> WORK TO COMPLETE: The output should hold exactly, and only, the lines from the line bearing "You are a computer-use" through the last line of the listing below, and no pictures.

Segment Open

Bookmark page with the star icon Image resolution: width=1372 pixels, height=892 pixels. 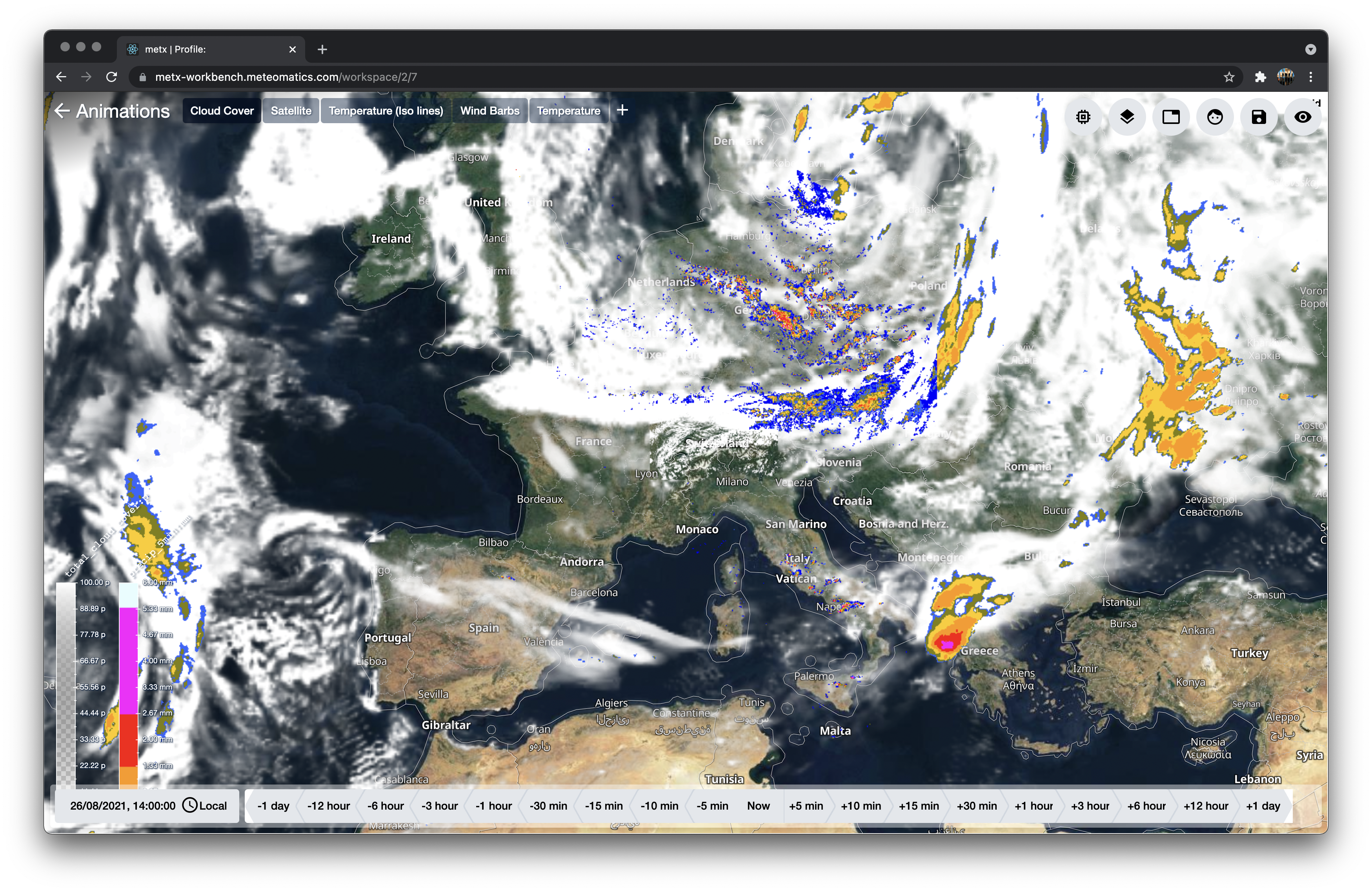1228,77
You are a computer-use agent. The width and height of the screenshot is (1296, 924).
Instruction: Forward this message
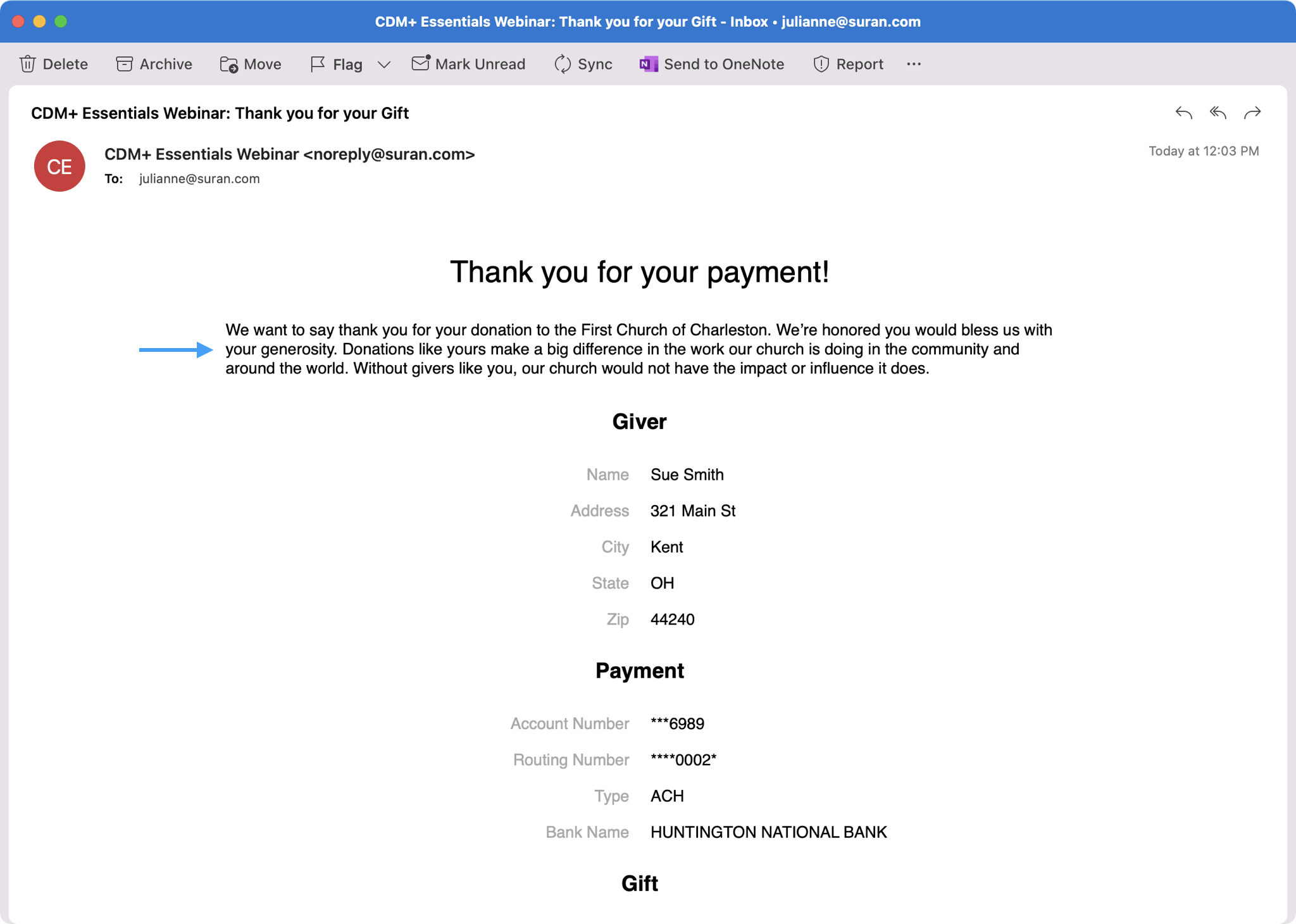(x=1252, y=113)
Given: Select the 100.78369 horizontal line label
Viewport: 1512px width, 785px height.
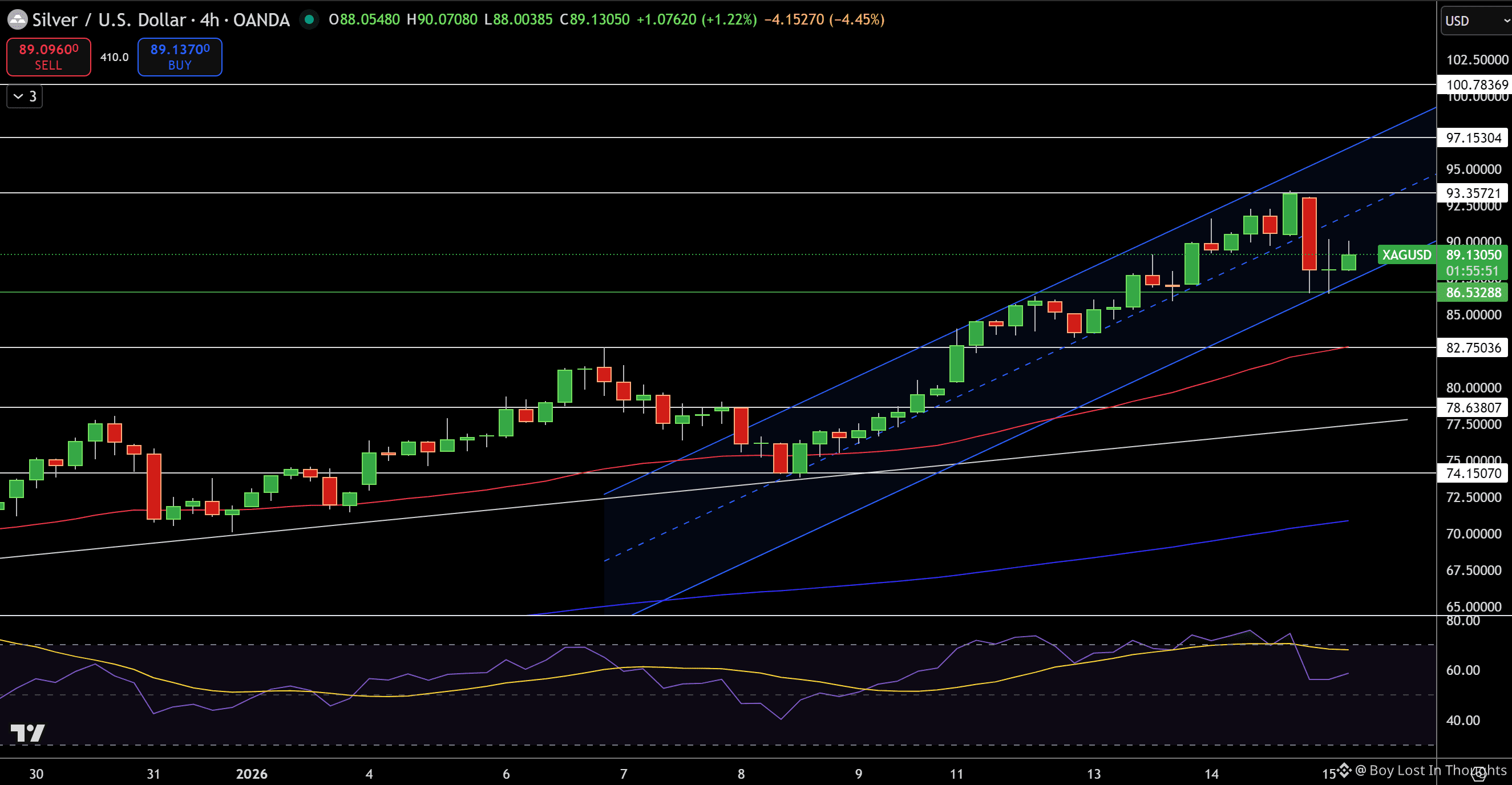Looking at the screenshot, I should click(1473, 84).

Segment Closed

> SOLUTION TO THE EXERCISE:
You are a computer-use agent. The width and height of the screenshot is (1296, 924).
Instruction: Forward this message
(x=1252, y=113)
Given: Select the 100.78369 horizontal line label
Viewport: 1512px width, 785px height.
Looking at the screenshot, I should click(1473, 84).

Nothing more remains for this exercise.